Good things come to those who wait, or so the adage goes. It’s meant to extol the concept of patience as a virtue, but patience doesn’t come in infinite supply. Sometimes you’ve got to take action. For these situations I have another saying: good things await those who seek them. Graveyard taught me that.

I first heard about this tour back in July when, hot off the heels of tremendous crossover success and critical acclaim in the form of their sophomore album Hisingen Blues, Graveyard announced via their Facebook page that they were planning a “proper North American tour”. When the dates were finally revealed in November, the fact that a full tour had been reduced to U.S. only markets was a disappointing blow. Prior to this they had played shows in the U.S., but never in Canada and never any closer to home than New York City. I had been waiting for a Canadian date but my patience had worn as thin as gauze. If they wouldn’t come to me, I would have to go to them.

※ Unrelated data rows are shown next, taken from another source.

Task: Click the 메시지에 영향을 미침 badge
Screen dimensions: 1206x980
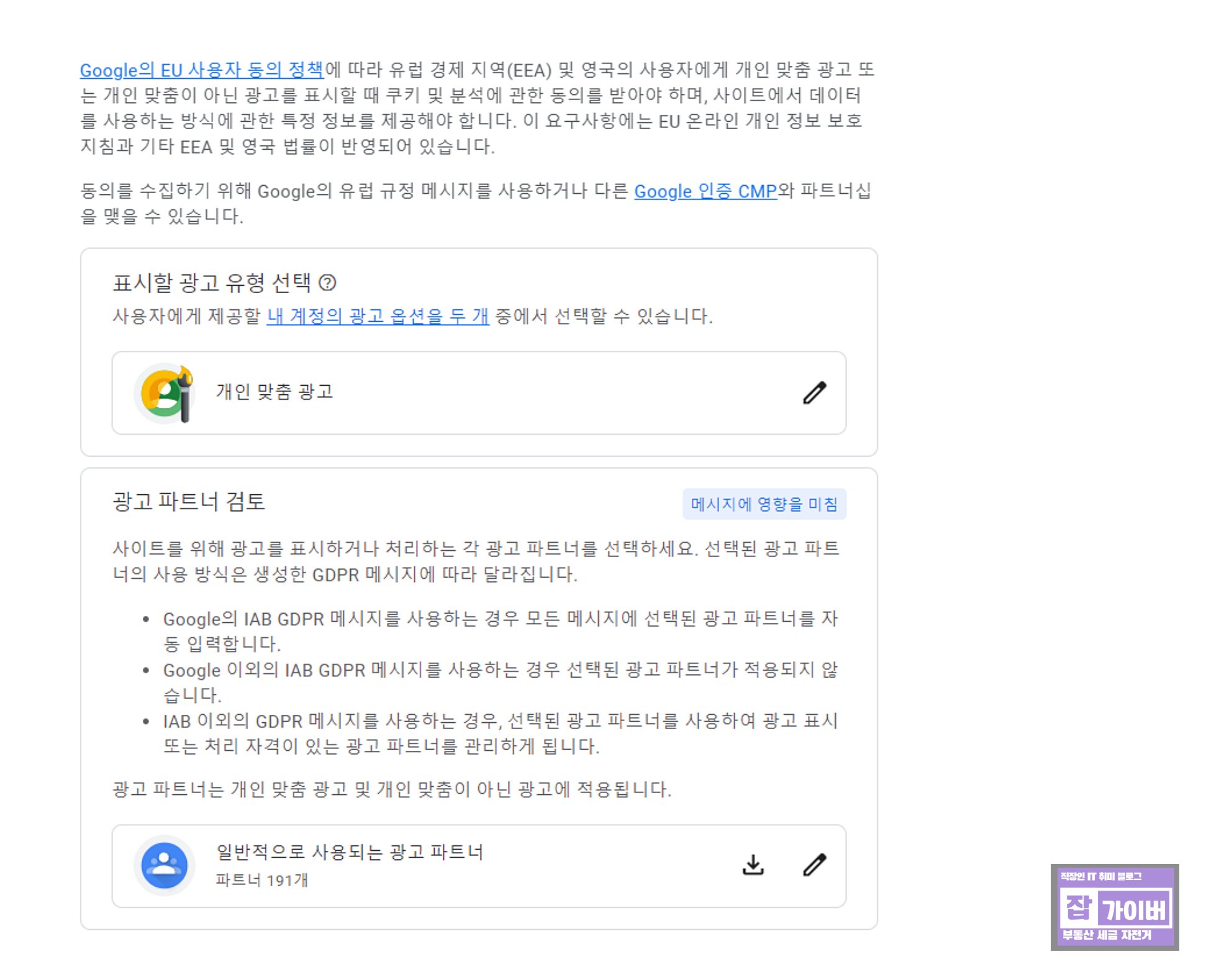Action: [x=764, y=504]
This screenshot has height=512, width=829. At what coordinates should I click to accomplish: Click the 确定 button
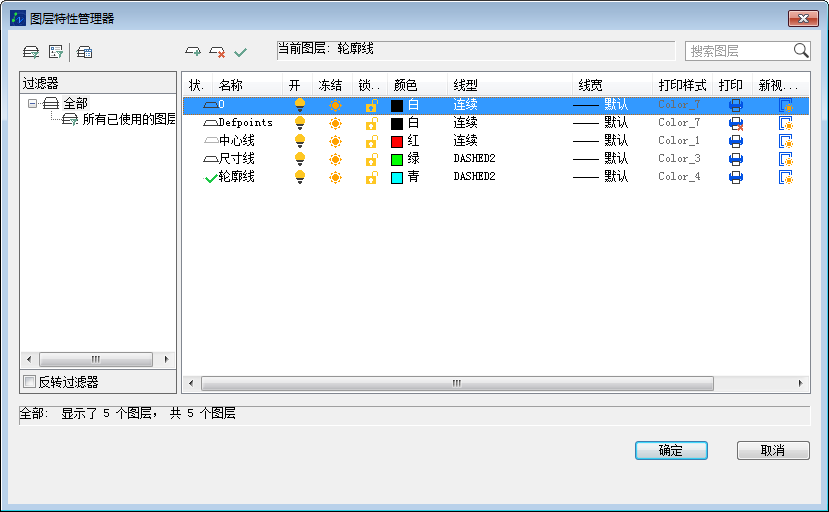tap(671, 451)
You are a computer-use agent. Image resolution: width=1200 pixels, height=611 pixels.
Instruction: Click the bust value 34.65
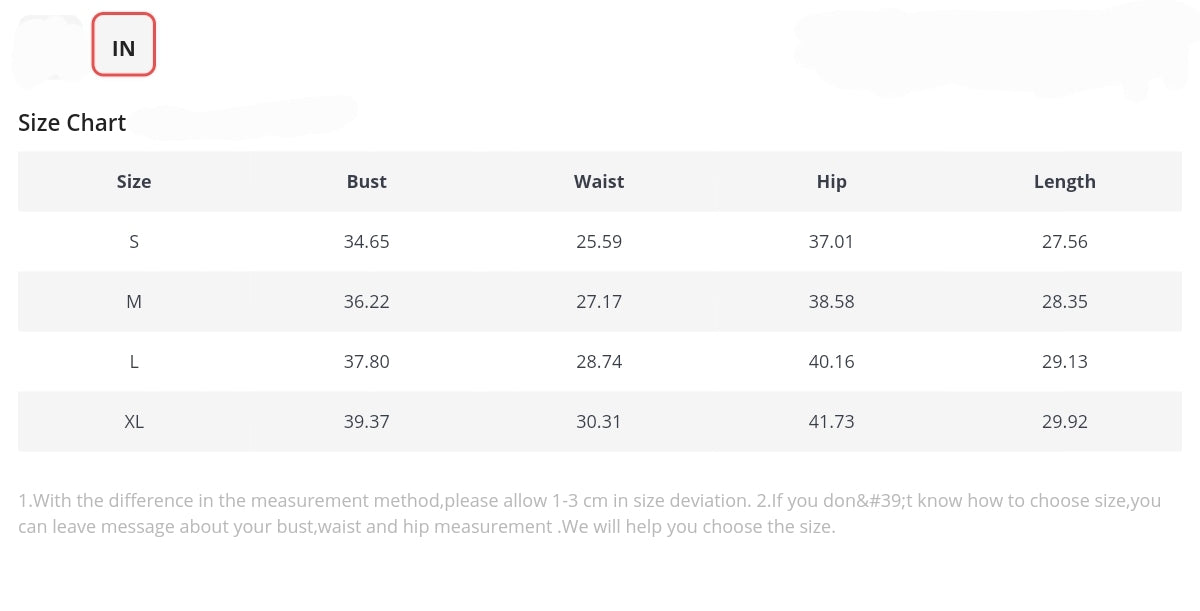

This is how I found myself in Detroit on a snowy Monday evening, enjoying the warmth and refuge of The Shelter, an aptly named venue if I’d ever heard one. Located in the basement of the larger St. Andrew’s Hall, the surroundings evoked a strange sense of familiarity despite having never been there before. The low ceilings, dim lighting and knee high stage were not unlike the small clubs I frequented for metal shows in Toronto or Hamilton, and the crowd wasn’t much different either. It was a nice contrast to the drab and sketchy city streets I had just escaped, and for the first time since arriving in Detroit I felt right at home.

With no local openers, California’s The Shrine was the first band on stage. Playing a fast and loose combination of stoner rock and skate-punk, they struck me as a laid-back, west coast version of Barn Burner. With music tailor made for long nights of drinking in biker bars and getting into fights, songs like the fun-loving “Zipper Tripper” and raucous “Deep River (Livin’ To Die)” had an air of reckless celebration. Guitarist/vocalist Josh Landau shredded his guitar in a manner that suggested it might catch on fire at any moment, while bassist Court Murphy and drummer Jeff Murray maintained energetic levels of low end fuzz and rhythmic debauchery. Graveyard might have been the major draw for the night but it’s fair to say that The Shrine left the swelling audience suitably impressed.

With a full capacity crowd finally in place, there was a discernible level of anticipation in the room. It seemed I wasn’t the only one with a hearty fondness for Graveyard. When the opening siren call of “An Industry of Murder” from 2012’s Lights Out sounded, the crowd erupted with joyous fanfare. In reciprocation, the Swedes stomped through a magical 60 minute set that ranged from 70’s influenced rock ‘n roll scorchers (“Seven Seven”, “Ain’t Fit To Live Here”) to swirling blues ballads (“Uncomfortably Numb”, “Hard Times Lovin’”) and everything in between (“As The Years Pass By, The Hours Bend”). Each song was encompassed by a layer of warmth and richness, the buttery tones proving a perfect complement to the plush velvet of Joakim Nilsson’s vocals. His voice was just as powerful as on record, something I expected, but live it dripped with a new level of emotional intensity that gave me chills. As a band, Graveyard plays with near telepathic ability, silently communicating through fleeting looks and nods. When they’d lock into a groove or wander into a jam they did so with an ease of comfort that was truly mesmerizing. It all culminated into an unforgettable, show stopping performance highlighted by an encore rendition of their bluesy masterpiece “The Siren”.

When it was over I stood by the stage for several moments, unable to speak. It felt like every emotion had just been exercised; happiness, love, sadness, regret. I realized that it doesn’t matter whether you’re on stage or in the audience, when you strip everything back we all have the same beating heart, the same vulnerability. Graveyard had tapped into a human condition that made a roomful of strangers no longer seem strange. It’s not something you can experience every day, but it’s certainly something worth waiting for.